Start of Data section

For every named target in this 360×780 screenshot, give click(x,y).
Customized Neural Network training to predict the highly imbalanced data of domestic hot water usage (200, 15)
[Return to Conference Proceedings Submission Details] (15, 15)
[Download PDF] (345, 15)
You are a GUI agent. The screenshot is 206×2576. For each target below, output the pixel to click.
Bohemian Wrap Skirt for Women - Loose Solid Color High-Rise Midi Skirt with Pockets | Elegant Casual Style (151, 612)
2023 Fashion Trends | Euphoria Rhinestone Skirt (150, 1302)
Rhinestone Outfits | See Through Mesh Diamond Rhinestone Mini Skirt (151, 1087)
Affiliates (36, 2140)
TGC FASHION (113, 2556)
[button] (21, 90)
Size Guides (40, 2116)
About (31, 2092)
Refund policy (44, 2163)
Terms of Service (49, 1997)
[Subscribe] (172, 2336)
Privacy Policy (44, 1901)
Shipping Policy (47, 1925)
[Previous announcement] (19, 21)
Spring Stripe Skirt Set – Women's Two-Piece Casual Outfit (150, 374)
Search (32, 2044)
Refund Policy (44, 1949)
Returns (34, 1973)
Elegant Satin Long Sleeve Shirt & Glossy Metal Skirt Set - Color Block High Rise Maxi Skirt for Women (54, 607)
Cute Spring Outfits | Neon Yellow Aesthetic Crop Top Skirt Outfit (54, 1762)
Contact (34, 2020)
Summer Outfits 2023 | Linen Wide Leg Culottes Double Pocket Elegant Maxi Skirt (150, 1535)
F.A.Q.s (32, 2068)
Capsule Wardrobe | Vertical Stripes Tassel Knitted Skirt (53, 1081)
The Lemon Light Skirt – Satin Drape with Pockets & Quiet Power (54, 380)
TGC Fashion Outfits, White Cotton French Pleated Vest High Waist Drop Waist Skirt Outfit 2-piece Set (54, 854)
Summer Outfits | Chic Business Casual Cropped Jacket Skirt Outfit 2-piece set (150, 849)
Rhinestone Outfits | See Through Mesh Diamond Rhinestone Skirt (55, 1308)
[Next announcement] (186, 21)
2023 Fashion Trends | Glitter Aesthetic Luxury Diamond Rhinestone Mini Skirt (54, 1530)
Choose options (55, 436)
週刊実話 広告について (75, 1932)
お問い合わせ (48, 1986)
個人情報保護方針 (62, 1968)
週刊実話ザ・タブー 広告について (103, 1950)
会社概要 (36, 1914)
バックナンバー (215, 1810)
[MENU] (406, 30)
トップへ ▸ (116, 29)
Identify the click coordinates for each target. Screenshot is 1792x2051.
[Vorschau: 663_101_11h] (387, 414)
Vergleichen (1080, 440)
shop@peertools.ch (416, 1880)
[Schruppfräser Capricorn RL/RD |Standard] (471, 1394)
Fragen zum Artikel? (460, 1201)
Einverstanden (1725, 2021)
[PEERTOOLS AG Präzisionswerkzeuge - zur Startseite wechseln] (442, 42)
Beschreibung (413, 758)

End of Data section

| Your task |
A single number is the whole answer: how many lines of the records contain the word "Satin".

| Expected output |
2